MSMEs however cannot grow in vacuum and in a restrictive environment. There were fears that liberalisation of economy in 1991 that freed the country from shackles of controls that come to be known as licence-permit raj, has in fact helped the growth of small enterprises side by side large companies. They complimented each other. Today MSMEs accounted for 40 per cent of manufacturing in the country and 45 per cent of exports. Doing so well in exports is not a small achievement as it has progressed in an environment of stiff global competition. Today there are five crore micro, small and medium enterprises providing employment to 11 crore people.

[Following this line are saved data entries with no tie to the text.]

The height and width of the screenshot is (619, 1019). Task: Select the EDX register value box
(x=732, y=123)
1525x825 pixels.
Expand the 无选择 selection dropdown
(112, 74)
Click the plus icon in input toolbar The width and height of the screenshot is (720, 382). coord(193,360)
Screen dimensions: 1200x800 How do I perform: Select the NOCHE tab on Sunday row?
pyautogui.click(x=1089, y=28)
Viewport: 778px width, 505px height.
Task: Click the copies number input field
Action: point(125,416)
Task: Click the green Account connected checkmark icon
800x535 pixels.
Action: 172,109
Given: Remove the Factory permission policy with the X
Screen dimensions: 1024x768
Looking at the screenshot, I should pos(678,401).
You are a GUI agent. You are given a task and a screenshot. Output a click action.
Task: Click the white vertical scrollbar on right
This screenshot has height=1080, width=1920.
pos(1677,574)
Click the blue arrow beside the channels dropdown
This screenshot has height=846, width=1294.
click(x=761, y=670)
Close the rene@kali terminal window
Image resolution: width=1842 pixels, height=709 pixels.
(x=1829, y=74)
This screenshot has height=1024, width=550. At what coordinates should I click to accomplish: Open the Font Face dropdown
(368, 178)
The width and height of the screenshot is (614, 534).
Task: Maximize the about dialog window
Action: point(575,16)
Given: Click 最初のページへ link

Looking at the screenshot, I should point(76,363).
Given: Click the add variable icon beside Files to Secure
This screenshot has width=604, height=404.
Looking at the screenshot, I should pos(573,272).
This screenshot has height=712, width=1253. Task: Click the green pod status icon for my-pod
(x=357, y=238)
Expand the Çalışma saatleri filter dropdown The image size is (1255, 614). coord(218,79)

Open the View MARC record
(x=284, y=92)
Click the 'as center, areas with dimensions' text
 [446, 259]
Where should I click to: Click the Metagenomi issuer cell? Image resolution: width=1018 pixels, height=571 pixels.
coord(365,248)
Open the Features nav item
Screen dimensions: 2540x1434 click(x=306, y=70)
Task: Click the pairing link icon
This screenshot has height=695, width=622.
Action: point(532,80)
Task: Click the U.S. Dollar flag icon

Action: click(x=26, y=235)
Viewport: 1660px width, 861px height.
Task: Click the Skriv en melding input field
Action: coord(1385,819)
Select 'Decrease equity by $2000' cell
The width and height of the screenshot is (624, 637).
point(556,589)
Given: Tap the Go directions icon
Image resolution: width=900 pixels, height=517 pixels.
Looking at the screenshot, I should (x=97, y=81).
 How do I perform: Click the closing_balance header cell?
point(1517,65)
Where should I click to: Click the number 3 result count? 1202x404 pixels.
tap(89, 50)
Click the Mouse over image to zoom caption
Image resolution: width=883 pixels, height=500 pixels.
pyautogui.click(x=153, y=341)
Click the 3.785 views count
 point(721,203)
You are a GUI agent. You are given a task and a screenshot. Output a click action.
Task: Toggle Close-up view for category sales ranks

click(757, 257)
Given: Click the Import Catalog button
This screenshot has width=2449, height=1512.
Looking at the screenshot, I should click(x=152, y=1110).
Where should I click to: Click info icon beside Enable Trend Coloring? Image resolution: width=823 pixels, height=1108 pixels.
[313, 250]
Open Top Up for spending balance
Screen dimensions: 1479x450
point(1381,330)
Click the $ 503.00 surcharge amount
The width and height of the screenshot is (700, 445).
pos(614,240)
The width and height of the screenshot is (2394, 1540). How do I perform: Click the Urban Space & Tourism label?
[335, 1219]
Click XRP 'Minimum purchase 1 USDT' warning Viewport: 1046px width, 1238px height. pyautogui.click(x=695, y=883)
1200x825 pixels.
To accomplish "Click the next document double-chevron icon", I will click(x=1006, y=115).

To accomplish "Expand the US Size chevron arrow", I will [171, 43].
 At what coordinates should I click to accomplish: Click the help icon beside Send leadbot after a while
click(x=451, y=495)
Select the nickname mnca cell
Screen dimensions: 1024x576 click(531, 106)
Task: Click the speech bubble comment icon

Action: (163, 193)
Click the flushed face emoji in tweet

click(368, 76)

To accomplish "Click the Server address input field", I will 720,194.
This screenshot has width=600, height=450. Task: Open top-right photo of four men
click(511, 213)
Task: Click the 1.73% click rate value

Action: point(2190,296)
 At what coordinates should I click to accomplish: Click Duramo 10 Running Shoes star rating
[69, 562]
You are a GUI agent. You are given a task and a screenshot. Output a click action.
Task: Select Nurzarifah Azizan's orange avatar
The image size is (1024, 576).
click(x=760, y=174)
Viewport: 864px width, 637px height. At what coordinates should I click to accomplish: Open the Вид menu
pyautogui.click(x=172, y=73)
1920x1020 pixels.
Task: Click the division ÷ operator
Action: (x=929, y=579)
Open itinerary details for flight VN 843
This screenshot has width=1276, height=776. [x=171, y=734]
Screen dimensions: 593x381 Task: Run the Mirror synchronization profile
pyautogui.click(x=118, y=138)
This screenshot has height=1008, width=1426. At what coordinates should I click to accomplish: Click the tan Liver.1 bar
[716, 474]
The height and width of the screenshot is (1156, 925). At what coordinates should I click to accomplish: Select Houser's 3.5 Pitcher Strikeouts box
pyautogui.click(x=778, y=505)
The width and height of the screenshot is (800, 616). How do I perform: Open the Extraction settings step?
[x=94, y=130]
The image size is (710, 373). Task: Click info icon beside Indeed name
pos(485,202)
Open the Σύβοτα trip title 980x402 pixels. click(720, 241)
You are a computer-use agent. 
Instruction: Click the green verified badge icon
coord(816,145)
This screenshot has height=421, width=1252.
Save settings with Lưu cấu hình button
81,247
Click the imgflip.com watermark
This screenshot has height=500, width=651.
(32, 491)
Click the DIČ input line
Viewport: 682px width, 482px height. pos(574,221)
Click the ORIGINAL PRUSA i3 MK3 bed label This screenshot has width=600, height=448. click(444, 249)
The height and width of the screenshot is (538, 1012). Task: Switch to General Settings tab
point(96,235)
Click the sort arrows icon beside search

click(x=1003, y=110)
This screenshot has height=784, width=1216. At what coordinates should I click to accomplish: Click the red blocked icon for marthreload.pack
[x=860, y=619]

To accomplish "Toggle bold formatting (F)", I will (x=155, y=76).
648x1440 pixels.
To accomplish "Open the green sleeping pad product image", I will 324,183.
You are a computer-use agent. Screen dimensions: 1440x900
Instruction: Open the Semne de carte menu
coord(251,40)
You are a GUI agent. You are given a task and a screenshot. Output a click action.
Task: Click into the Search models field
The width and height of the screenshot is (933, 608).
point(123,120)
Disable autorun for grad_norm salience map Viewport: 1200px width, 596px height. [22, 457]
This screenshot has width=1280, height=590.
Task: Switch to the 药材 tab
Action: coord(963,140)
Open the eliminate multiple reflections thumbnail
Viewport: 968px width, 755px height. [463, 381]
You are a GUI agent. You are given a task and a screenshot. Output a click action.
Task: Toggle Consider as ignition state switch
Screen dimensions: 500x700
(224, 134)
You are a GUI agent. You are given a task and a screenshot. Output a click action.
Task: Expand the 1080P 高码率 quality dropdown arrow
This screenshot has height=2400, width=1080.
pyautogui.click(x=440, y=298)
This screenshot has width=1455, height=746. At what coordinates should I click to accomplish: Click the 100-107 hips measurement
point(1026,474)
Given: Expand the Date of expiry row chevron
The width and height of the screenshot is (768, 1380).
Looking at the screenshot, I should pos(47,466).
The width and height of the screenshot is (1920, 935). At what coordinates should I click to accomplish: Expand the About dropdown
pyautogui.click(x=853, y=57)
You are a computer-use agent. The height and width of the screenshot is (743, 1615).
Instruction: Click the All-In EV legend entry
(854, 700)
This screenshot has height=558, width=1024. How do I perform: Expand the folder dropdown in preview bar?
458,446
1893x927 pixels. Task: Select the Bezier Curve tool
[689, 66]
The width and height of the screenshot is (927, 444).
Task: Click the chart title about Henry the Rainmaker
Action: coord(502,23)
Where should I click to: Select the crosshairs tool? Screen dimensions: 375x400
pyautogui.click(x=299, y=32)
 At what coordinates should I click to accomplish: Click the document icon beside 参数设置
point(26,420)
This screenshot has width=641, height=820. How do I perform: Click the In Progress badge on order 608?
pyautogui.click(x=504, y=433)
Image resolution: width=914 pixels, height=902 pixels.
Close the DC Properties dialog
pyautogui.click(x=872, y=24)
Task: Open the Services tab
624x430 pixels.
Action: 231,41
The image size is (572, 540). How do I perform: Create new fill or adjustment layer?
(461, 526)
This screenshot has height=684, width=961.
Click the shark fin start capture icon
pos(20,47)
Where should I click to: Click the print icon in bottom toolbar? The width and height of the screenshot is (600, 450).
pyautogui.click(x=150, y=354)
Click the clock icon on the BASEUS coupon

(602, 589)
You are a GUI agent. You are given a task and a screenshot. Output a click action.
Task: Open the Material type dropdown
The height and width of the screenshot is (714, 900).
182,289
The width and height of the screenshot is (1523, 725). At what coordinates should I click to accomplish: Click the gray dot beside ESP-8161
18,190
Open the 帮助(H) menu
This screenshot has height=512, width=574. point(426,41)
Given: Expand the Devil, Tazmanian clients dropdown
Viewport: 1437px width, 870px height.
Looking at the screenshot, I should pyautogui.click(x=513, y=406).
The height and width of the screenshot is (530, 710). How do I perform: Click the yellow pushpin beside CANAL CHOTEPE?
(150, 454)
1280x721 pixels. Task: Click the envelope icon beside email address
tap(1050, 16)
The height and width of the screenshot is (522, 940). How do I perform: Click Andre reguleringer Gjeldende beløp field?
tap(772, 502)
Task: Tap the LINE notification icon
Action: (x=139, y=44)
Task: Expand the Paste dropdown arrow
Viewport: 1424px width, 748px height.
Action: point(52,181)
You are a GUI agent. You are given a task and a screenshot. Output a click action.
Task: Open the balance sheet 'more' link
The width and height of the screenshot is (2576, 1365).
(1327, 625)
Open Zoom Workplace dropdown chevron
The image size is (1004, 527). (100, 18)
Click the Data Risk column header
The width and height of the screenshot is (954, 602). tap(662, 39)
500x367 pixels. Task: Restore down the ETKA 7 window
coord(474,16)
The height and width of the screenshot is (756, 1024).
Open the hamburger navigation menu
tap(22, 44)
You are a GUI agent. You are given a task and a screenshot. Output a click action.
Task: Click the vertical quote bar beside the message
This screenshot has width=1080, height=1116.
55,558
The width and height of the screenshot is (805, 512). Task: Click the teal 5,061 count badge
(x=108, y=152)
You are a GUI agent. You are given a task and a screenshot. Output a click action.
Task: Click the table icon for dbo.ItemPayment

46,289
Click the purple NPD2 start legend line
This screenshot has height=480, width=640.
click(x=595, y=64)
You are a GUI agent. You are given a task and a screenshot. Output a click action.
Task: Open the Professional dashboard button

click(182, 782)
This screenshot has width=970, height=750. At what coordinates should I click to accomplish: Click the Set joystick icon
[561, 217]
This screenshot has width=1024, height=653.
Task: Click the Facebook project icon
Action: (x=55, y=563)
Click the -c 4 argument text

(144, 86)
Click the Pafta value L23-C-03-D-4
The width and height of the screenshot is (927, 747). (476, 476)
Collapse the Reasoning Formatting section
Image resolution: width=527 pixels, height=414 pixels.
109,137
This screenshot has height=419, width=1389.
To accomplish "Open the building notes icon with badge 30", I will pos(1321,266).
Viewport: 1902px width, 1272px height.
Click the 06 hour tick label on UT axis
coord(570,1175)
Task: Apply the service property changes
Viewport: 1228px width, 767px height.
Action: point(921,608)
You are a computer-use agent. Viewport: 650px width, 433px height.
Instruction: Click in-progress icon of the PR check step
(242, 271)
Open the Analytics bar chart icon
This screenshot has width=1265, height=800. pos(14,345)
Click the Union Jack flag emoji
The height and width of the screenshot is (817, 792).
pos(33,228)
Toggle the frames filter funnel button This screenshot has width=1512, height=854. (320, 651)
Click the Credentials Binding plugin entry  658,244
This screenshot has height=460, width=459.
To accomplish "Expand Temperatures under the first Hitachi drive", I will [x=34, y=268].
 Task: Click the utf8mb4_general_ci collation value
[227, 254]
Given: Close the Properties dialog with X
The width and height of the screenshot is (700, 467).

National Statistics Commission Chairman Pronab Sen, who has done pioneering work in the growth of small industries in the country, said that during the corporate led growth process of 2003-09, when India clocked over 9 per cent growth annually, the increased revenues of the government permitted expansion of both public infrastructure investments as well as SME investments. However when the global crisis occurred in September 2008, the corporate sector cut back sharply on its investment activities. However the small and medium scale enterprises actually expanded its investment as a share of GDP quite significantly. Thus the resilience of the Indian economy in the first two years after the crisis owned almost as much to the small and medium entrepreneurs in the country as it did to the government’s fiscal expansion. In fact India achieved over six per cent GDP growth despite marked slowdown in corporate investments indicated that SME came to the rescue of the economy to keep the growth momentum.
Of course if India had to get back to high 9 per cent growth, corporates, flush with money, will have to invest and that is not happening because of excess capacity. But it is the small and medium enterprises that is ensuring that India grew at a healthy 7-7.5 per cent in a gloomy world economy in which advanced economies and China that adopted corporate led growth have slowed down drastically. India is still one island of prosperity even in this difficult situation and that is partly because of SMEs doing well. In fact one of the problems of U S economy at the present juncture is because SMEs gave way to large companies, which are in doldrums. The resilience shown by SMEs particularly during economic slowdown or crisis, is unavailable in US due to discouragement to growth of SMEs there.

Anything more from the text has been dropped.